I recently came across an ingeniously constructed test related to attention to context, an area in which clear differences have been identified between Japanese and American adults and which I’ve written some past articles about. It’s one thing to note differing results among adults depending on culture, but I was surprised to see evidence that the divergences began very early on.

Megumi Kuwabara, a researcher of cross-cultural differences in cognitive development, and two colleagues investigated young children’s sensitivity to context by comparing how American and Japanese children from 3 years and 4 months to 5 years old completed a set task. It involved seeing whether the children would change the facial expression of a character when the context presumably causing the emotion was removed.
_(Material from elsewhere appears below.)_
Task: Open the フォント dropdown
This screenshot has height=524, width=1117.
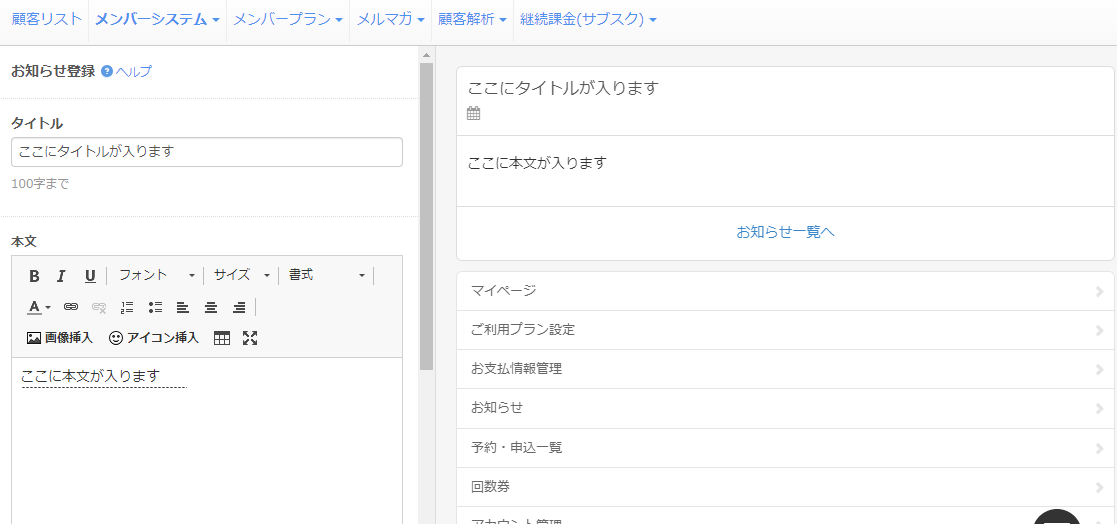Action: (x=156, y=275)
The children were shown a cartoon figure on a card expressing an appropriate emotional response in either a happy or scary context. The happy contexts were a birthday cake, present, ice cream and balloons, and the scary contexts were a roaring lion, ghost, monster and shark. Various American names were used to refer to the cartoon figures shown to the American children, and similarly a range of Japanese names were used in the test with the Japanese children.

The mouths of the cartoon figures in a happy context were formed as an open crescent-shaped smile and those in the scary situation had a wavy, trembling line. Other than the differences in the mouths, the faces were the same. Pilot testing confirmed that children of both cultures recognized these expressions as “happy” and “scared” even in the absence of other facial cues.

Within each cultural group, the children were further divided into two groups. Each child was tested separately. In the first group, the tester told the child involved, “This is (Tiffany). (Tiffany) is (happy)/(scared).” Although the tester specifically mentioned the emotion of the character, no reference was made to the context provoking the emotion. In the other group, the tester simply said, “This is (Tiffany),” without referring to the character’s emotion.

After looking at the card, the children were told to put the card face down in a box. Then they were shown another card with the same character’s body, but this time there was only a circle for the head. In addition, the context had been changed to a neutral one: a chair, notebook paper, cup or spoons. The children were instructed, “Pick (Tiffany’s) head.” They had four choices of heads with different expressions in the mouths: an open crescent-shaped smile, a slighter one-line curving smile, an indeterminate horizontal line, and a wavy, trembling line. The children chose a head, attached it to the cartoon figure with Velcro, and also put the second card face down in the box.

Kuwabara and her colleagues found that the Japanese children were much more likely than their American counterparts to switch the facial expression of the cartoon characters due to the deletion of the emotion-inducing context — but only in the first group, which was specifically told the emotion that character was feeling. After seeing characters in a happy context, 44.8% of the American children chose the same facial expression for the character in the neutral context, but only 31.3% of the Japanese children did.

Both the American children and the Japanese children were less likely to change the character’s facial expression after seeing characters in a scary context, but the difference between the cultural groups was greater. In the scary to neutral shift, 41.7% of the American children changed the facial expression compared to 62.5% of the Japanese children, a disparity of 20.8%.

The researchers further split each cultural group at its median age (4 years, 5 months for the American children; 4 years, 6 months for the Japanese children) into two groups but there was no statistical difference between the face-choosing behavior of the relatively younger and older children in either culture.

Interestingly, though, both the American children and the Japanese children in the second group, which received no information related to the character’s emotion, were random in their mouth-selecting decisions. Less than one-third of the children of each culture chose the same expression as that of the character’s previous expression, but neither did they appear to be making a shift according to any kind of system. The researchers suggest that the noninclusion of information pertaining to the character’s emotional state made it difficult for the children to assess what they should pay attention to in performing the task. The nudge of hearing “happy” or “scared” might lead children to look not only at the characters’ faces but also at what was around them to make them feel this way.

In their discussion of the results, Kuwabara and her colleagues posited another interesting supposition. Not only might Japanese parents encourage their children to pay attention to contexts, but they might additionally promote the display of neutral facial expressions in neutral contexts.

Certainly at least through my teens, I wore my heart on my sleeve, so I was mightily struck by this possibility. That’s a lot of sophisticated processing before even starting elementary school!


Kate Elwood

Elwood is a professor of English at Waseda University’s School of Commerce.